§ Dataset:
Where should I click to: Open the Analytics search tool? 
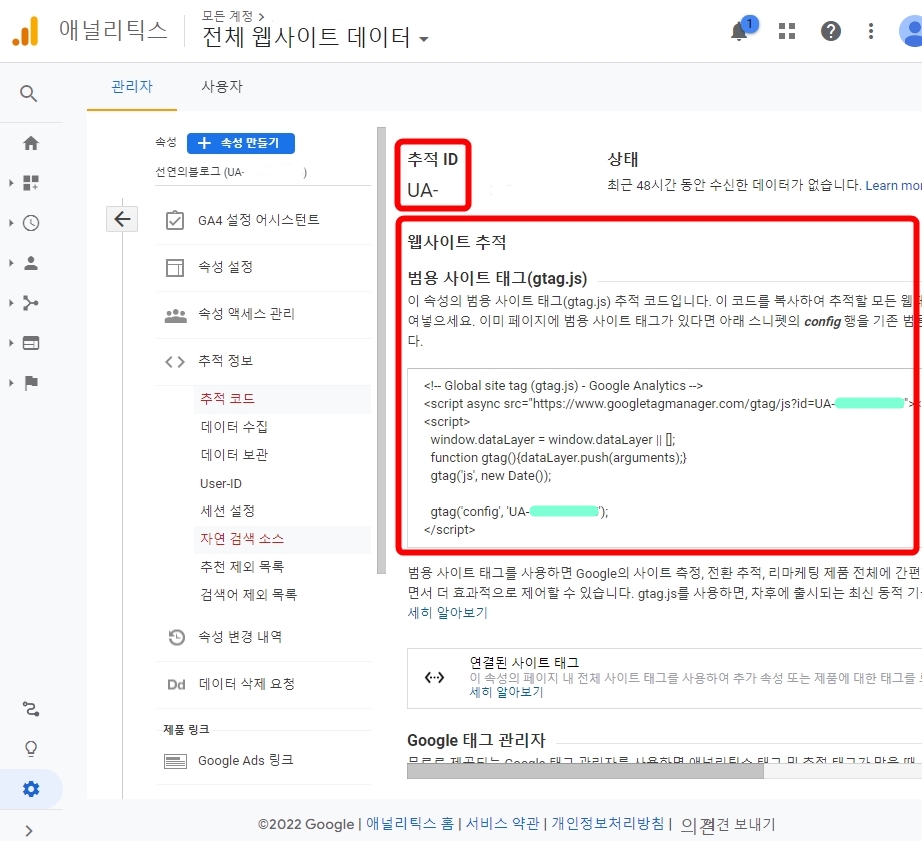(30, 94)
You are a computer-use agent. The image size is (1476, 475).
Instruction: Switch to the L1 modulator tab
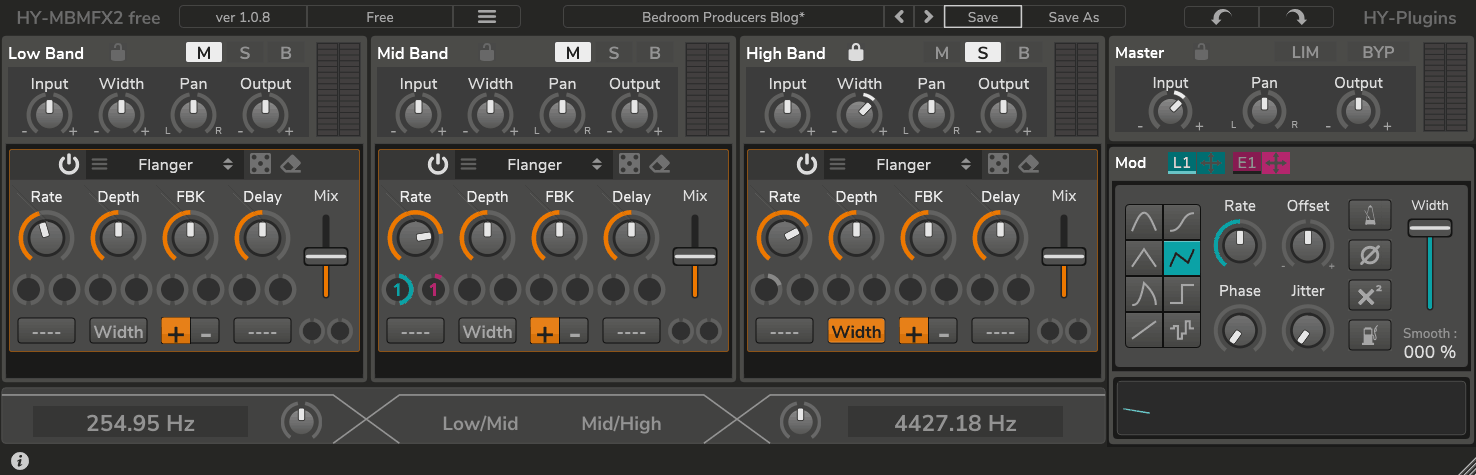point(1182,163)
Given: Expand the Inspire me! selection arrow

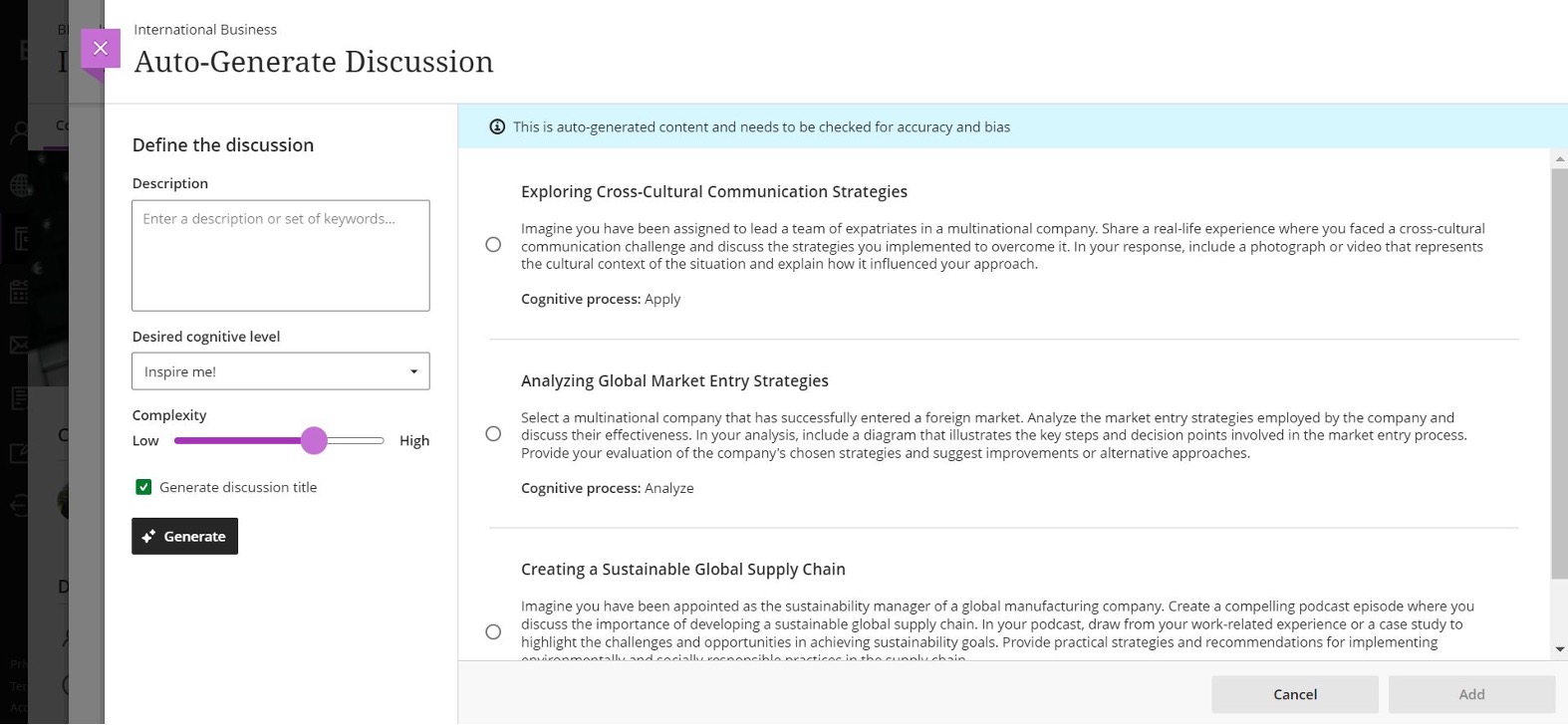Looking at the screenshot, I should click(x=413, y=370).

§ Required work: Present every line of the records above as a Markdown table with two columns, "Row" and "Line", numbering the rows and omitting blank lines. Leave the pictures out of the table.

§ Complete output:
| Row | Line |
|---|---|
| 1 | Where should I click to: Open the Analytics search tool?  |
| 2 | (30, 94) |
| 3 | You are a computer-use agent. The image size is (1476, 475). |
| 4 | Instruction: Switch to the L1 modulator tab |
| 5 | point(1182,163) |
| 6 | Given: Expand the Inspire me! selection arrow |
| 7 | Looking at the screenshot, I should click(x=413, y=370). |